PASSAGE TO READ:
------
Hamid Aboutalebi (, born 16 June 1957) is a former Iranian diplomat and ambassador. Aboutalebi was previously ambassador of Iran to Australia, the European Union, Belgium, Italy, and a political director general to Iran's Ministry of Foreign Affairs. He was part of Iran's UN delegation in New York City in the 1990s.

Professional background
Aboutalebi obtained his Ph.D. in historical sociology from  Katholieke Universiteit Leuven in 1999, after having completed master's degrees in sociology (from Sorbonne Nouvelle University, Paris) and in the history of Islamic civilization and culture (from Tehran University). Aboutalebi also earned his bachelor's degree in sociology from Tehran University.

His professional publications include Basic Challenges of U.S Foreign Policy towards Iran (2009), Rocky Mountains of Nuclear Extremism (2009), Turkey: Modern Diplomacy and New Ottoman Caliphate (2009), and New Challenges of Iran Foreign Policy towards U.S. (2010). He published Anthropology of Ethics; First Volume of Philosophy of Social Ethics in 2013.

Controversy
It has been claimed that Aboutalebi was one of the student radicals involved in the Iran hostage crisis, in which 52 Americans, including diplomats from the US embassy in Tehran, were held captive from 1979 to 1980.

Aboutalebi denied participation in the takeover of the US embassy, emphasising that he was brought in to translate and negotiate following the occupation. Aboutalebi was a student and member of the Muslim Student Followers of the Imam's Line, comprising students from several major science and technology universities of Tehran, which occupied the U.S. embassy in Tehran. Ebrahim Asgharzadeh, a leading member of the core group who organized and led the embassy takeover, told BBC Persian that Aboutalebi's involvement was peripheral. "Calling him a hostage-taker is simply wrong", Asgharzadeh said.
------
DATA SECTION:
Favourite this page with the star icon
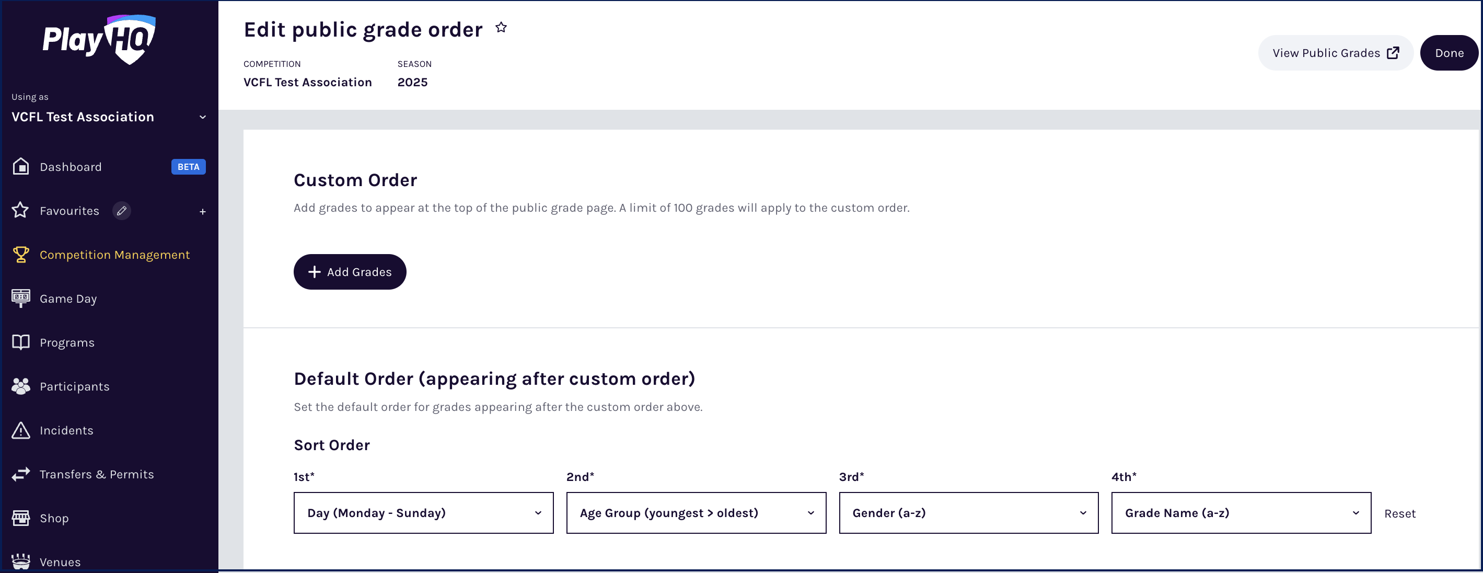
------
TASKS TO COMPLETE:
**A)** According to the passage about Hamid Aboutalebi, which university awarded his Ph.D., and in what year?
**B)** Pick up the passage about Hamid Aboutalebi after its final sentence and keep writing it.
None of the lines are needed for what comes next.

ANSWERS PROVIDED:
**A)** Katholieke Universiteit Leuven, in 1999.

**B)**
Due to the claims, Aboutalebi's appointment as ambassador to the UN was opposed by numerous U.S. lawmakers and diplomats, some of whom asked the US Department of State to deny his application for a visa.

On 1 April 2014, in the United States Senate, Republican Senator Ted Cruz introduced Senate bill 2195, a bill that would allow the President of the United States to deny a visa to any ambassador to the United Nations who has been alleged to have been engaged in espionage activities or a terrorist activity against the United States or its allies, and may pose a threat to U.S. national security interests. The bill was a reaction to Aboutalebi's selection as Iran's ambassador. The bill passed the Senate on 7 April, and the United States House of Representatives on 10 April. President Barack Obama signed the bill on 18 April 2014.

Complicating the situation were the ongoing nuclear negotiations between the United States and Iran. Some have argued that denying Abutalebi's entry to the United States would violate the 1947 treaty agreement which was a prerequisite for the United Nations' agreement to locate their headquarters in New York City. United States government never denied a visa for Aboutalebi. According to New York Times: "By not explicitly rejecting the visa application, the White House appeared to be leaving Iran a way to resolve the standoff".

Views
He is claimed to be close to The Reformists and to the High Ranked Executives of Construction Party in terms of political bent.

It is speculated  that his resignation from his office in June 2020 is related to his views about the principles of negotiation in foreign policy as suggested by a series of tweets  in his official Twitter account.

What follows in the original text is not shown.